Discussion [Tomshardware] EPYC Genoa and Radeon Instinct to Power Two-Exaflop DOE Supercomputer

DisEnchantment

Golden Member
Mar 3, 2017
1,601
5,780
136
EPYC win for AMD for two exaflops exascale supercomputer.
EPYC Genoa + Future Radeon Instinct
Zen4 + DDR5 + Radeon Instinct

Big win for ROCm and users of open source SW.


I hope this gives a big boost to ROCm.
As a Linux user I am really looking forward to ROCm support upstreamed for most frameworks and the community can benefit without having to reverse engineer their ass out to find bugs and root causes if something is not working in the SW.
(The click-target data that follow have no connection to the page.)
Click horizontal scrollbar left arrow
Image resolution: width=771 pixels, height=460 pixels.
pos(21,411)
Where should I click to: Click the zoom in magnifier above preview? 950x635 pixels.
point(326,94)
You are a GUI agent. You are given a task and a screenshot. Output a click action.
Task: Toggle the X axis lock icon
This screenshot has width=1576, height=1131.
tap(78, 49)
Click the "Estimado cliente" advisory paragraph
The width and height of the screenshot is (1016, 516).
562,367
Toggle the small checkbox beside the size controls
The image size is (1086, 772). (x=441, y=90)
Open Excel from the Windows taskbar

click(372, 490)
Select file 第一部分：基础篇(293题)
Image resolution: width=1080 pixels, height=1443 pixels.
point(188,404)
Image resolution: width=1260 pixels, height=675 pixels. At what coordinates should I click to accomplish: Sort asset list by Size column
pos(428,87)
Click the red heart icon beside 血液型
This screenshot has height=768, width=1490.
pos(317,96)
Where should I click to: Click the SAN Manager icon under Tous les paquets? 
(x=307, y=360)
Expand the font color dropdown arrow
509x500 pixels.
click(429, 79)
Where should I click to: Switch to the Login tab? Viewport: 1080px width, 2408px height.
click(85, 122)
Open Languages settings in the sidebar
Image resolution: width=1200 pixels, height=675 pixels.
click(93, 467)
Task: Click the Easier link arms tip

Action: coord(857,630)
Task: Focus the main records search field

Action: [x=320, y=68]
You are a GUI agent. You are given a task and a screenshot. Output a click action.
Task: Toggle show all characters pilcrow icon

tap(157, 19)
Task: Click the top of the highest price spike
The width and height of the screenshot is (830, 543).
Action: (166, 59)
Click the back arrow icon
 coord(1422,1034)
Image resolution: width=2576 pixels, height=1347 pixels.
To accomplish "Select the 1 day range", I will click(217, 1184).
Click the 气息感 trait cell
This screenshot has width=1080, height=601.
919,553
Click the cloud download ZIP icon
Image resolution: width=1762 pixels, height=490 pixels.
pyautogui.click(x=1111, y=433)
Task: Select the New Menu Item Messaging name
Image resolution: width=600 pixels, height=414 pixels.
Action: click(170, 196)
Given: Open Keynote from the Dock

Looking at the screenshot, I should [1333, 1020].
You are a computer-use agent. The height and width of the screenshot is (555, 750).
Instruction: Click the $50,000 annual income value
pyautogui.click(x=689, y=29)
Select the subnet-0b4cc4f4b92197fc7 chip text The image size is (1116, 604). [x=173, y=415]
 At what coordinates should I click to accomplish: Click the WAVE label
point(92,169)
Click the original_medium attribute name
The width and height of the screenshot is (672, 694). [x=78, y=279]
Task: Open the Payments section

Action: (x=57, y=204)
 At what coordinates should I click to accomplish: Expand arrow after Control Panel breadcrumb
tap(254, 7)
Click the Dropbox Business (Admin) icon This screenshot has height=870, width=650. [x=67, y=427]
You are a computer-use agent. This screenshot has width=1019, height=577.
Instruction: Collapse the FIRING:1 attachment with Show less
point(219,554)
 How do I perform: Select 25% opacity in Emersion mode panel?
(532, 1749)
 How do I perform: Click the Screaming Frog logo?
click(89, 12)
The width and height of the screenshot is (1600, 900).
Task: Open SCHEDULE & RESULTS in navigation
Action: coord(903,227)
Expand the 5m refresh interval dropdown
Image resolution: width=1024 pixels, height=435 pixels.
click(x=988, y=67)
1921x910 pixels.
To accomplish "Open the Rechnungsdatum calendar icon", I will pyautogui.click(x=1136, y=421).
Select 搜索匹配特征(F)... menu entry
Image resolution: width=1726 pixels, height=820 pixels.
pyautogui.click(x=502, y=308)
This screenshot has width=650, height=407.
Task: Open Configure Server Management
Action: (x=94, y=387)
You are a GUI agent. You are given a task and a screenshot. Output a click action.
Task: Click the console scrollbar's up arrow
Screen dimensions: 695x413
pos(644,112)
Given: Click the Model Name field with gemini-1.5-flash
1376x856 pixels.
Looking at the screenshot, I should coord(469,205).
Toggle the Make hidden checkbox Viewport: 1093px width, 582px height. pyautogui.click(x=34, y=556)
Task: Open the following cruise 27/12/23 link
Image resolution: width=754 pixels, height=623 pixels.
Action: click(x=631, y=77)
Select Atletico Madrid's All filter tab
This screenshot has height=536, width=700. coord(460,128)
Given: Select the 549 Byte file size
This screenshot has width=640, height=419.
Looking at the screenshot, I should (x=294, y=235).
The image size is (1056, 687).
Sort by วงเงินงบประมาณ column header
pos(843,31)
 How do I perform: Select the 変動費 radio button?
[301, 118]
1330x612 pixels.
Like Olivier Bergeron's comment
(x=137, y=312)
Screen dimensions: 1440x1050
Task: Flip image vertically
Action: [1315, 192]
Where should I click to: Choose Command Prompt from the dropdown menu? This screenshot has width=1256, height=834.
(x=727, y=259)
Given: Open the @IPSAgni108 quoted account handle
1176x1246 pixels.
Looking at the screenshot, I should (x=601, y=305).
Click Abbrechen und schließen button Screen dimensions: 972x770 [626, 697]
(Intel is also a big OSS contributor so I hope they win some too)


Update 1
AT Link

However the most interesting claim is that these IF 3.0 device nodes will support unified memory across the CPU and GPU, which is something AMD doesn’t offer today.

I hope it means what it sounds.
That we can write code which treat memory across the GPU as how we treat memory shared with another thread/core on the CPU? Sounds like a dream come true.


Best bit for me

Scott said, “As part of this procurement, the Department of Energy has provided additional funds beyond the purchase of the machine to fund non-recurring engineering efforts and one major piece of that is to work closely with AMD on enhancing the programming environment for their new CPU-GPU architecture.” Work is ongoing by all three partners to take the critical applications and workloads forward and optimize them to get the best performance in the machine when El Capitan is delivered.


Update 2
It is time to start a new Zen 4 thread :)
 
Last edited:

prtskg

Senior member
Oct 26, 2015
261
94
101
Yeah, good win. ROCm is also receiving some funding. Honestly though, I was expecting IBM+Nvidia to win this one. One Intel, one AMD and one by IBM+Nvidia. Guess products from two different companies raises cost.
 

Hitman928

Diamond Member
Apr 15, 2012
5,243
7,792
136
Hmmm, interesting that it uses Genoa, i would have assumed it will be using Zen 5.
Does it mean Genoa will not come out until 2022 at the earliest?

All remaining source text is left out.